How Does a High Fat Diet Impact the Brain?

BY: Andrew Hardaway, PhD

DATE: May 28, 2016

There is a growing interest in studying how our diet impacts brain health and function. In a recent paper1, a group of German scientists made a novel discovery about how the consumption of high fat foods impacts brain health function. People and rodents primarily use the carbohydrate glucose to provide energy to the body’s cells and have evolved complex biological mechanisms to ensure its distribution to even its most remote, seemingly innaccesible tissues. Measurements of glucose uptake, the process of moving glucose from the blood stream to the body’s cells, in humans or animals are made possible through advanced imaging techniques like positron emission tomography (PET) in combination with a glucose analog called 18F-FDG. Previous studies using PET clearly demonstrate that the brain is the most glucose-rich organ in the body. The brain is made up of a highly dense network of neurons and glia that constantly engage in energy-intensive processes and its glucose supply is tightly controlled through a separate network of blood vessels. Although the study of glucose dynamics in the blood has been well studied with regards to chronic high fat diets and type II diabetes, the regulation of glucose uptake and use in the brain in response to high fat diet was still unknown.

The authors used a simple model of high fat diet access over multiple days and used 18F-FDG PET imaging in live mice and observed reductions in glucose uptake in several key brain regions like the motor cortex, somatosensory cortex, hypothalamus, and nucleus accumbens relative to a pre-high fat diet baseline period. This surprising result clearly demonstrates that despite an increase in energy intake in the form of mostly dietary fat, the brain is actually being deprived of its primary energy source in these important brain regions.

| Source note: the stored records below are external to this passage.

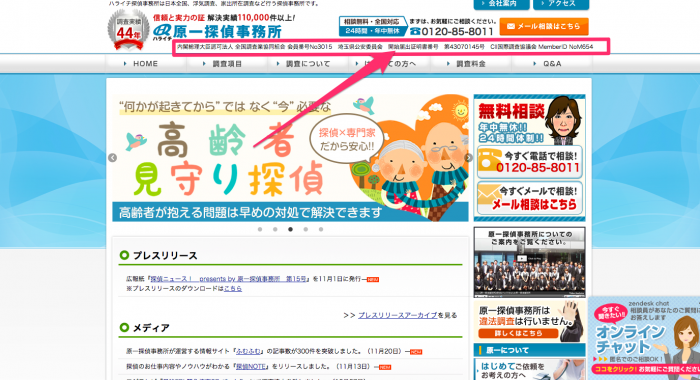The height and width of the screenshot is (380, 700).
Task: Select the fifth carousel dot
Action: tap(321, 230)
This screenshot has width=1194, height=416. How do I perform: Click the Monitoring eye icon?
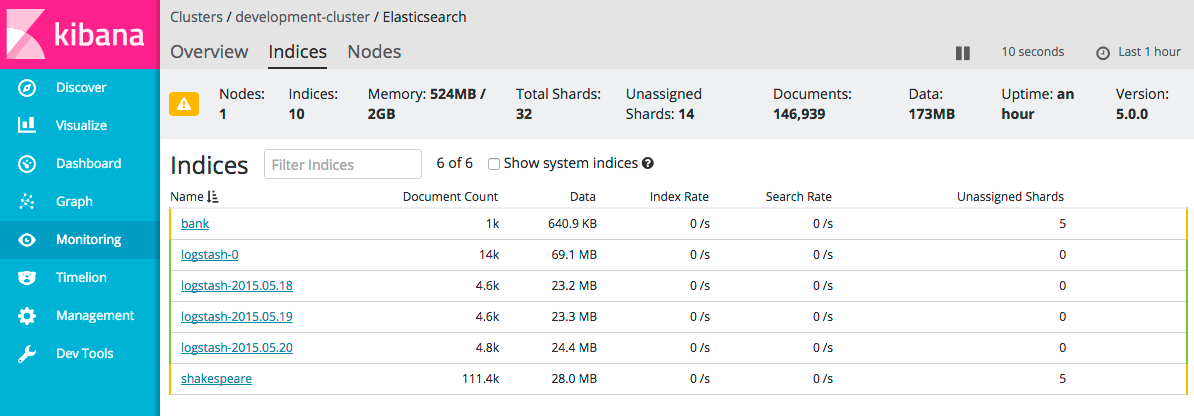[27, 240]
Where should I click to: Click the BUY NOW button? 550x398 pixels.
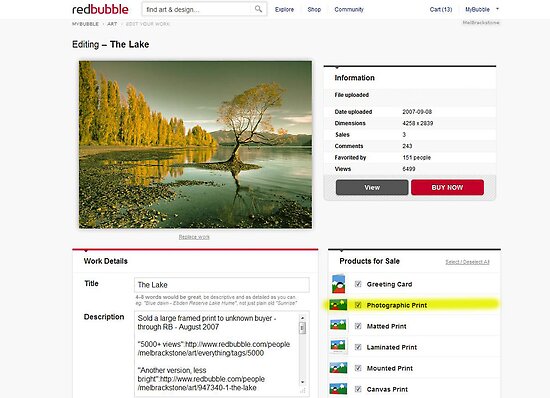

The question that the authors pursued next was “How is high fat diet producing these deficits in glucose uptake in the brain?” Glucose uptake occurs in blood endothelial cells through a protein known as the glucose transporter that transports glucose from circulating blood and provides it to nearby cells. The glucose transporter acts like a vacuum specifically for glucose, leaving other blood molecules untouched. The authors observed that short-term high fat diet access reduces the presence of glucose transporter in the brain, whereas long-term access to high fat diet had normal glucose transporter function. They then showed that glucose transporter function in blood endothelial cells (blood vessels) was essential for life and brain glucose uptake. Next, in a series of elegant experiments, the authors showed that the brain compensates for this short-term decrease in glucose transporter expression and function by the induction of a well-known signaling pathway called vascular endothelial growth factor (VEGF). VEGF is expressed in a subset of the body’s immune cells called macrophages, and the induction of VEGF signaling in macrophages sets in place a cascade of events that increases glucose tranporter function and elevates glucose uptake in the brain. They showed that mice bearing a loss of VEGF in a macrophage-lineage cell type were unable to compensate to high fat diet induced changes in brain glucose uptake, blood glucose intolerance, inflammation, and had cognitive-like impairments. These experiments showed that our brains have evolved several key molecules that help distribute glucose to the brain and that their function are impaired following consumption of high fat diet, but the brain can eventually compensate to restore glucose supply.

These studies provide a novel view of the mechanisms by which the brain and its associated blood vasculature are working to feed itself and how these systems interact with our diet. Future studies examining the behavioral impact of the high fat diet-induced disruptions in glucose uptake in specific brain regions may provide a novel window in understanding how diets rich in fat shape brain function and behavior. Furthermore, these studies show that targeting the glucose transporter and VEGF might be an effective treatment for individuals suffering from cognitive decline.

1Article Info:

  1. Jais, A. et al. Myeloid-Cell-Derived VEGF Maintains Brain Glucose Uptake and Limits Cognitive Impairment in Obesity. Cell 165, 882–895 (2016).